У Джека были определенные идеи о равенстве людей, он был добр и справедлив по натуре. Но это были абстрактные идеи. Столкновение с жизнью могло или укрепить их, придав им новую ценность, или развеять вместе с юношескими иллюзиями. Бывают люди, которых вполне удовлетворяет сознание собственной порядочности. Они разделяют высокие чувства, но совсем не стремятся проверить их на шершавом оселке жизни. К счастью, Джек не принадлежал к их числу и не полагался только на благородство своих идеалов.

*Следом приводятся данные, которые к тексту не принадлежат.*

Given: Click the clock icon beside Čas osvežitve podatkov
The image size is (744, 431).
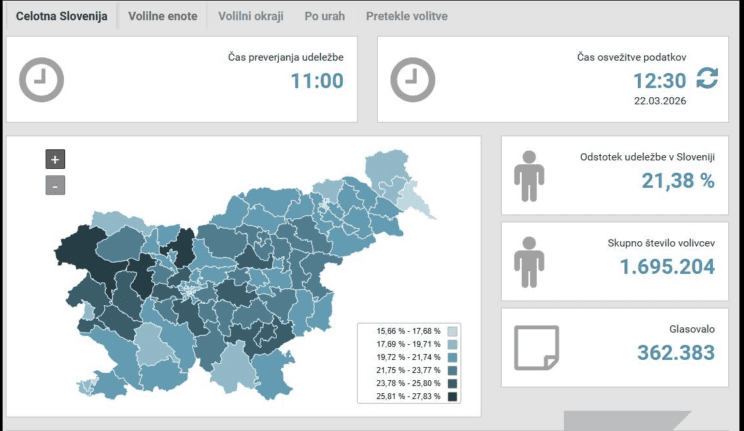Looking at the screenshot, I should 412,80.
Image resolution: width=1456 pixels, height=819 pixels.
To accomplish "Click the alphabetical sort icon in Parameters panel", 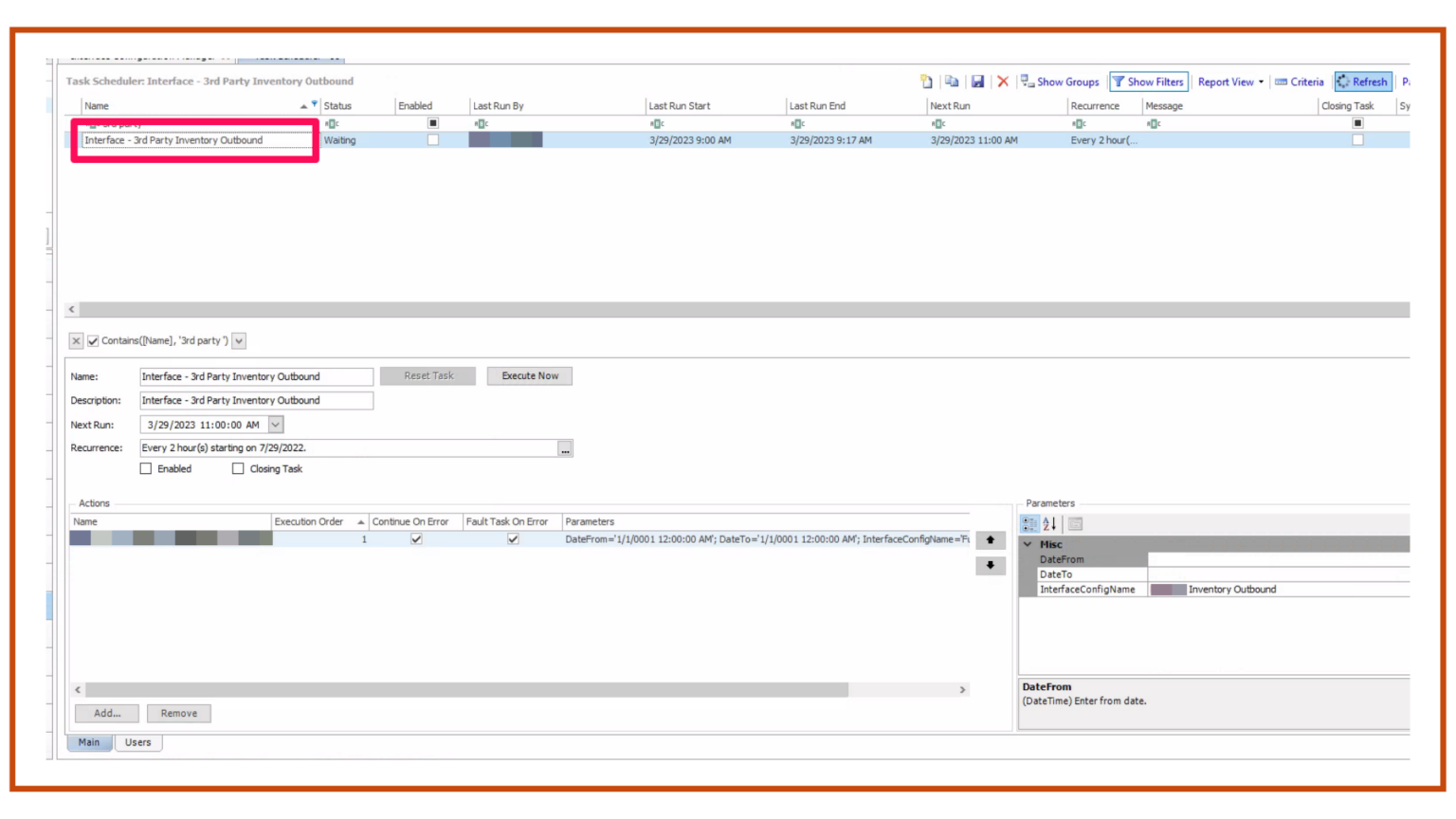I will (x=1049, y=523).
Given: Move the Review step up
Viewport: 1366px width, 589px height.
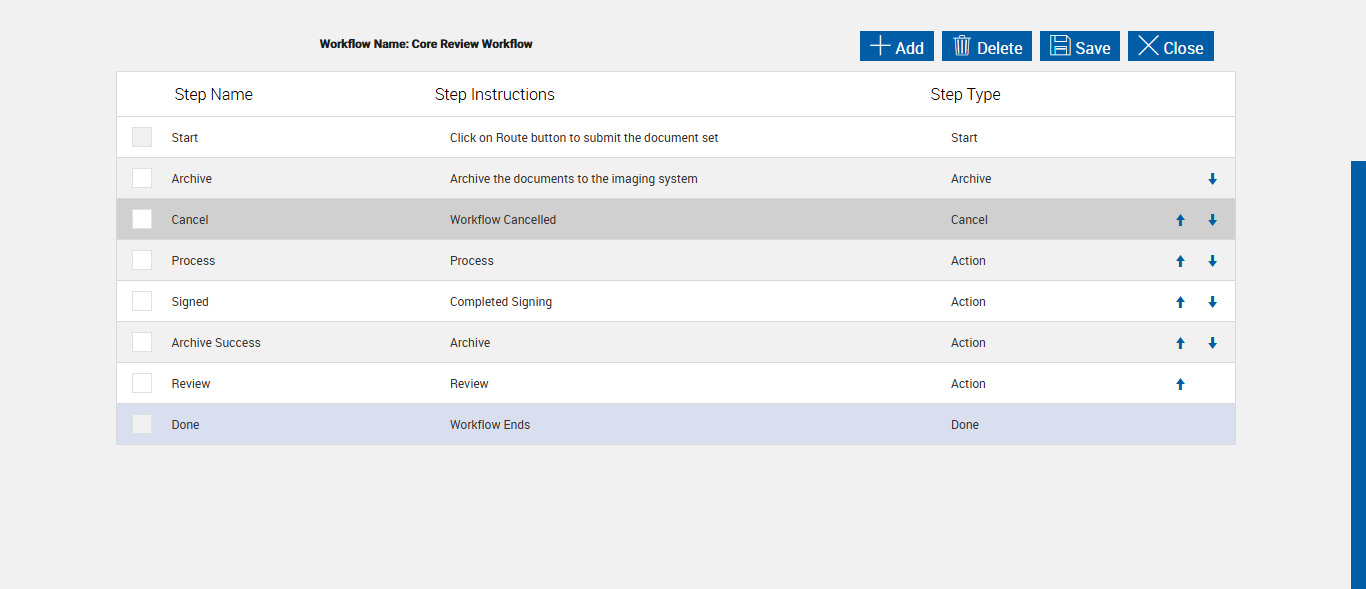Looking at the screenshot, I should pos(1180,384).
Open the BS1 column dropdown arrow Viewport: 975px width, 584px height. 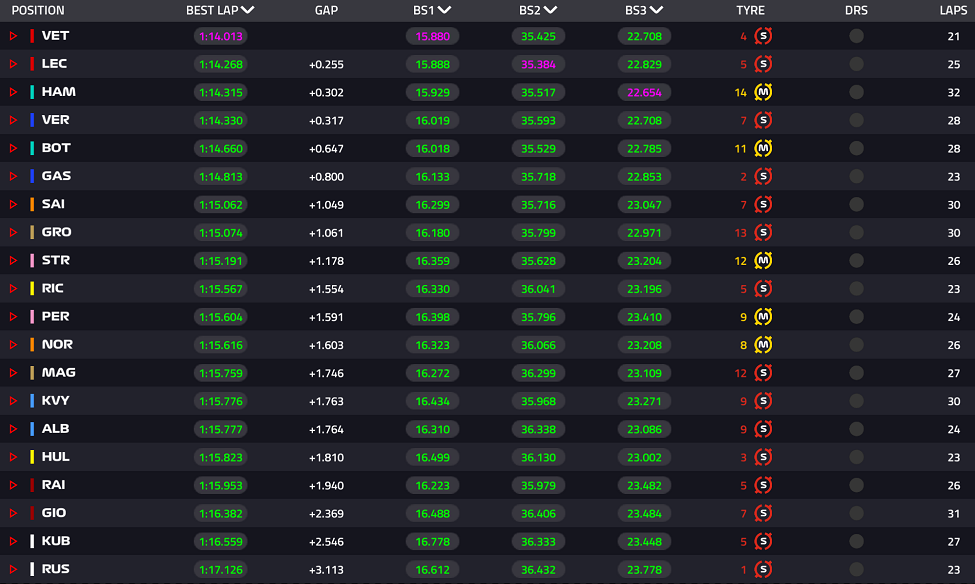444,10
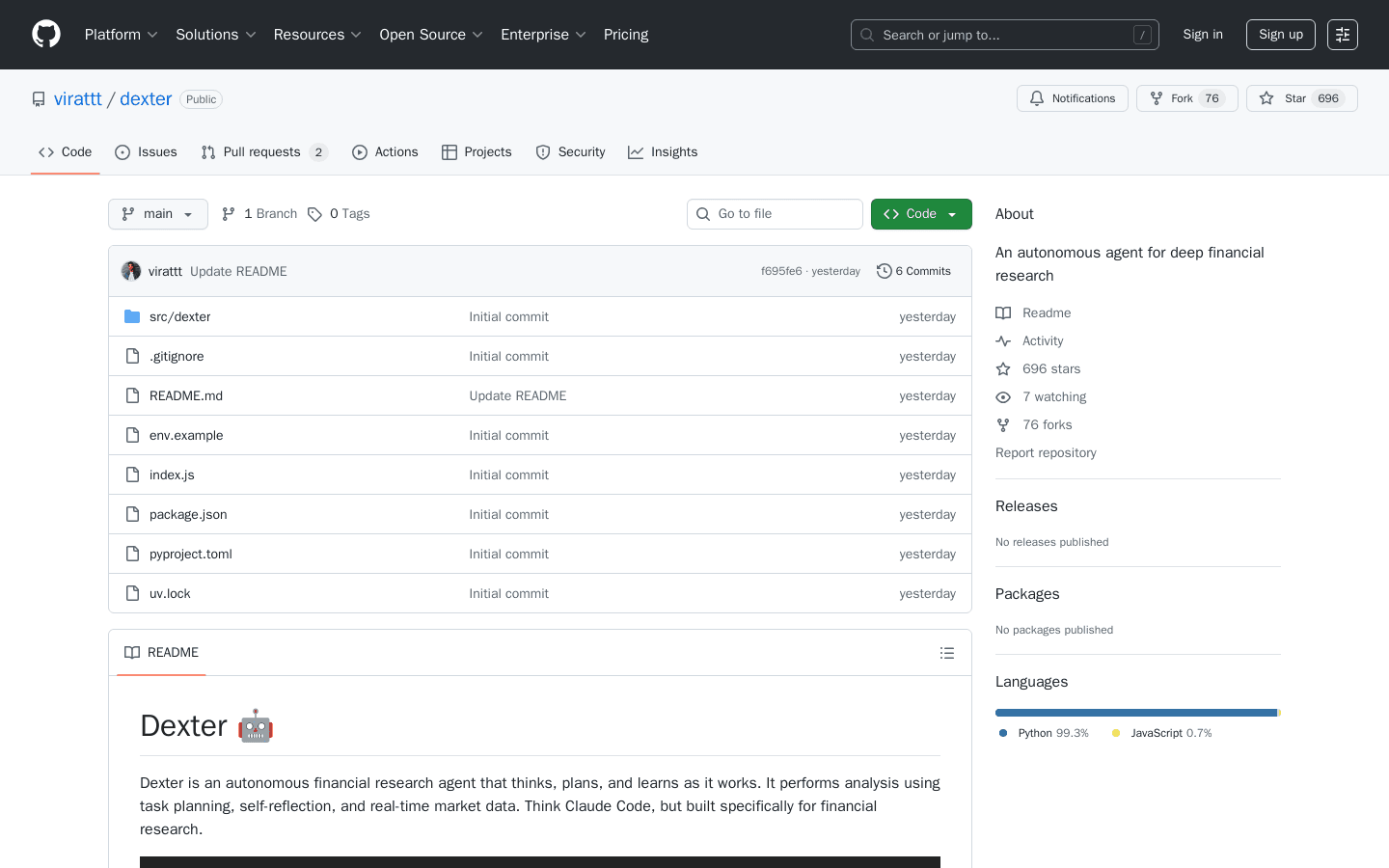Image resolution: width=1389 pixels, height=868 pixels.
Task: Open the Pricing menu item
Action: coord(625,34)
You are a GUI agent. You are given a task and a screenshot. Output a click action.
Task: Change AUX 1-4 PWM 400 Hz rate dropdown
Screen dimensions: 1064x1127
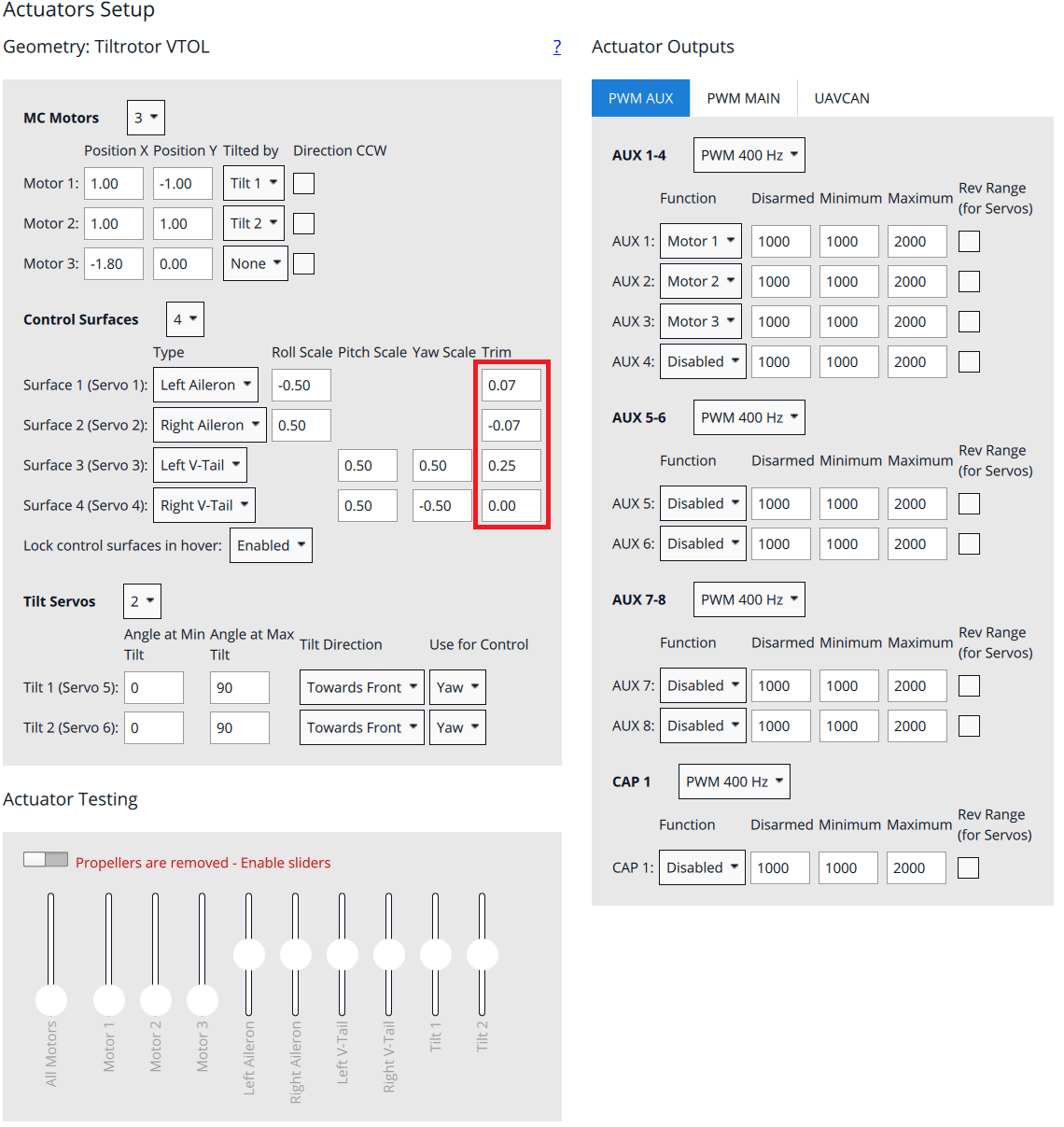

«В целом одни отвлеченные идеи не имели в моих глазах большой цены, — писал он позднее. — Я должен был видеть все своими глазами. Во время своих странствий по городу я не мог не наблюдать ужасы нищеты и ее тяготение к пороку, жестокое неравенство между богачами, у которых слишком много автомобилей, и бедняками, которым нечего есть. Я никогда не узнал бы из книг, что рабочие производят все богатства мира, которыми пользуются те, кто их не заслужил».
Джек все еще стремился к славе и богатству, но уже не так упорно. Он видел, что деньги и почет окружают далеко не всех хороших литераторов, но только тех, кто отдал свое дарование в угоду сильным мира сего, кто продал свое перо золотому тельцу. Этот путь не привлекал Рида. При мысли, что такое может произойти и с ним, ему делалось нехорошо.
Рид уже знал не одного талантливого поэта и писателя, чей дар выдерживал все испытания, кроме одного — литературного успеха.
Был только один человек, который понимал душевную сумятицу Рида, сочувствовал ему и в деликатной, правда, форме подталкивал к нужному пути. Линкольн Стеффенс жил в том же доме на Вашингтон сквер и уже не удивлялся, когда в самое неподходящее время дня, а вернее, ночи, к нему врывался Джон Рид, чтобы немедленно поделиться впечатлениями или сомнениями.
Стеффенс внимательно выслушивал молодого друга, не перебивая, лишь изредка вставляя свои замечания. Когда Рид, выговорившись, умолкал, Стеффенс тихим, чуть надтреснутым голосом высказывал свое мнение по тому или иному предмету, и все становилось на свои места. По крайней мере — на день или два.